THE DANUBIANA Meulensteen Art Museum, a modern art gallery on the Danube about 15 kilometres from Bratislava, has celebrated its tenth anniversary in grand style. By August 29 it hosted Retrospective in Blue, an exhibition of a large number of works by Sam Francis and the first exhibition in Slovakia of this internationally recognised abstract artist.
“We were thinking of organising something special for the anniversary for a long time,” Vincent Polakovič, the director of Danubiana, told The Slovak Spectator.
Polakovič said that Gerard Meulensteen, one of Danubiana’s co-founders and its patron, holds the biggest collection of works by Sam Francis in Europe. “Thanks to Mr. Meulensteen’s and Dutch gallery owner Nico Delaive’s contacts we managed to present such an extensive exhibition at Danubiana.”
The last time such a large European exhibition of Francis' work was in Bonn in 1995 and Polakovič does not expect that it will be repeated in the near future.
“I believe that this is one of the greatest exhibitions that has ever been presented in Slovakia because Sam Francis, as the representative of the second wave of American abstract expressionism, is now well recognised,” said Polakovič. “Unlike Jackson Pollock, who was in some ways destructive and heavy, something that is reflected in his works, Sam Francis was a very optimistic and unflappable man.
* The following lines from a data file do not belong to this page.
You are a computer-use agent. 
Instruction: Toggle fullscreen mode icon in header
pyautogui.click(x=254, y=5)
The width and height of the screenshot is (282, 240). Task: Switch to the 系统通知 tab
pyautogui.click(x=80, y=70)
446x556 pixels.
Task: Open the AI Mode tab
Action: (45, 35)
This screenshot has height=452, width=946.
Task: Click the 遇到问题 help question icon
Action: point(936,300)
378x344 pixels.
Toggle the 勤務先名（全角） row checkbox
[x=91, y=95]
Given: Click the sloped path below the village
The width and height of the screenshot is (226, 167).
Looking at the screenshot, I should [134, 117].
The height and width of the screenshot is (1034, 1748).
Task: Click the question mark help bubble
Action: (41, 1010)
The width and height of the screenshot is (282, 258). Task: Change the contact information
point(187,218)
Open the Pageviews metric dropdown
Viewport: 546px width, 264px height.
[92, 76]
He liked to listen to music when painting and this is reflected in his works.”
The positive energy of Francis’ work is what captured Meulensteen many years ago.
“More than twenty years ago, my wife Riky and I bought a painting, Blue Balls Trail, by an artist we had never heard of,” Meulesteen writes in the catalogue accompanying the exhibition. “The fresh, positive work spoke for itself and clearly communicated the artist’s energy, creativity and vitality. We gladly acquired it, only learning of the artist’s significance afterwards.”
Blue Balls Trail was one of the one hundred significant works by Francis that was presented in the Danubiana, which covered the individual stages of his career and included the only sculpture he did his whole life. Other exhibited works included his early works from the 1940s while others unveiled his gradual shift to airy, all-over painting lacking a hierarchy of forms. Blue, which became his iconic colour in the 1960s, dominated, but some of the works also demonstrated the artist’s perception of white space, for example the Edge Paintings series.
Curator Eva Trojanová writes in the catalogue: “Sam Francis (1923 – 1994) is one of the greatest personalities of post-war abstract art. His work belongs to the second generation of Abstract Expressionism presenting Post-Painterly Abstraction. Though Sam Francis is categorised in the Action Painting school, his creative philosophy is not quite consistent with this. His forerunners understood art as a means of projecting their own egos, and thus had an inward orientation. Sam Francis saw painting as a way of questioning one’s own ego, a way of asking questions, and had an openness outwards... Intuition played a key role in his work when he considered himself an emotional and intuitive painter, and used this faultless intuition to guide the colour and light on his pictures’ surfaces. Over the decades of his creative activity, he showed exceptional variability in working with colour, light and space.”
The exhibition was a great success with almost 10,000 visitors seeing it, a number that Polakovič said is a great success for a gallery 15 kilometres from Bratislava.
Those who missed the chance to get charged up with the positive energy beaming from the works of Francis, who used to say that ‘Colour is light on fire’, can still get an insight into his motivations and energy through the extensive catalogue produced for the exhibition. This weighty book, which, according to Polakovič, has received a very positive acknowledgement from the Sam Francis Foundation, covers all the works that were presented at the Danubiana. The art museum also holds a statue by Francis called simply “The Sculpture” and made from Corten steel, one of only eight in existence.